Dimension-hop may allow neutrinos to cheat light speed   - WilhelmJ
http://www.newscientist.com/article/dn20957-dimensionhop-may-allow-neutrinos-to-cheat-light-speed.html

======
bradleyland
This would seem like a likely explanation. We feel pretty confident that extra
dimensions exist, but I don't know enough bout physics to understand the rules
that govern the use of these dimensions.

I like to frame it in terms of the difference between 2D and 3D. Imagine you
could only perceive 2 dimensions. As far as you're concerned, the shortest
distance between two points is always a flat line contained within a plane.
Now, imagine someone curled your plane. You can only perceive 2 dimensions, so
this warping of the plane is transparent to you. The shortest distance is
still a straight line in your eyes, but in the 3D realm, the path you'd travel
is an arc.
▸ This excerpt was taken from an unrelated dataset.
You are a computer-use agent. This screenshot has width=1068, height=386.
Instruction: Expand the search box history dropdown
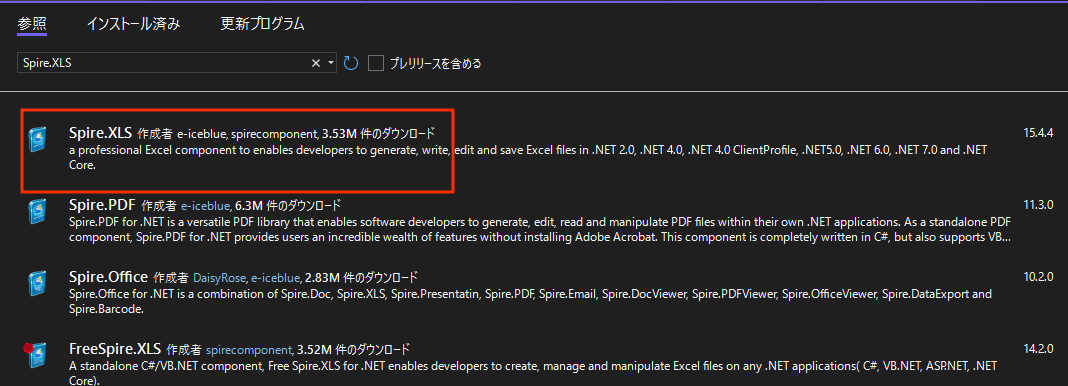tap(331, 63)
The 3 dimensional "straight-line" path is actually shorter.

When you measure speed in terms of the time taken to make it from point A to
point B, the number of available dimensions becomes incredibly important. The
more dimensions available to you, the greater the likelihood that you'll find
a better optimized path, resulting in less travel time.

------
tzs
> In 2007, the MINOS experiment searched for faster-than-light neutrinos but
> didn't see anything statistically significant

So people have been looking for faster-than-light neutrinos? Is there some
specific theory that predicts them that they were trying to check, or what?